Pictures: More equipment enters frack site

At least 10 lorry loads of equipment were delivered today to decommission two former shale gas wells at Cuadrilla’s mothballed fracking site near Blackpool.

Decommissioning equipment delivered to Preston New Road, 24 February 2025. Photo: Katrina Lawrie

The deliveries, which included the coiled tubing unit, were watched by anti-fracking campaigners who six years years ago were demonstrating against the company’s operations at Preston New Road.

Deliveries of decommissioning equipment to Preston New Road on 24 February 2025. All photos: Katrina Lawrie

Cuadrilla was ordered by Lancashire County Council and the industry regulator, the North Sea Transition Authority (NSTA) to plug and abandon the site’s horizontal shale gas wells by December 2024.

The company missed the deadline, blaming a shortage of rigs.

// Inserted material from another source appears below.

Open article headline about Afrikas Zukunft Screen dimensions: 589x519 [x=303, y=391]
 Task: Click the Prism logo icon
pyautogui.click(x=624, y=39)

It told council planners it would begin work by the end of this month (February 2025).

The site, suspended in August 2019 after fracking-induced earthquakes, must be restored to farmland by June 2025.

Last week, residents welcomed the arrival of a crane at Preston New Road, marking the start of the decommissioning operation.

Yesterday, several media outlets, including the Mail and Telegraph, reported an eleventh hour call for the Preston New Road decommissioning order to be revoked.

This happened once before in March 2022, when decommissioning equipment had also been delivered. Then, the NSTA withdrew the order. It gave Cuadrilla until June 2023 to “evaluate options” for the Preston New Road site. The regulator said “if no credible re-use plans are in place by then” it would expect to reimpose the decommissioning order.

In August 2023, the NSTA issued the current plug and abandonment notice for the Preston New Road wells.

The Telegraph reported that the call for the order to be revoked came in a letter to the energy secretary, Ed Miliband, organised by Lord Mackinley, chair of the Net Zero Scrutiny Group.

The group, largely comprising Conservative MPs, has had links to the Global Warming Policy Foundation, the UK’s most prominent climate science denial organisation.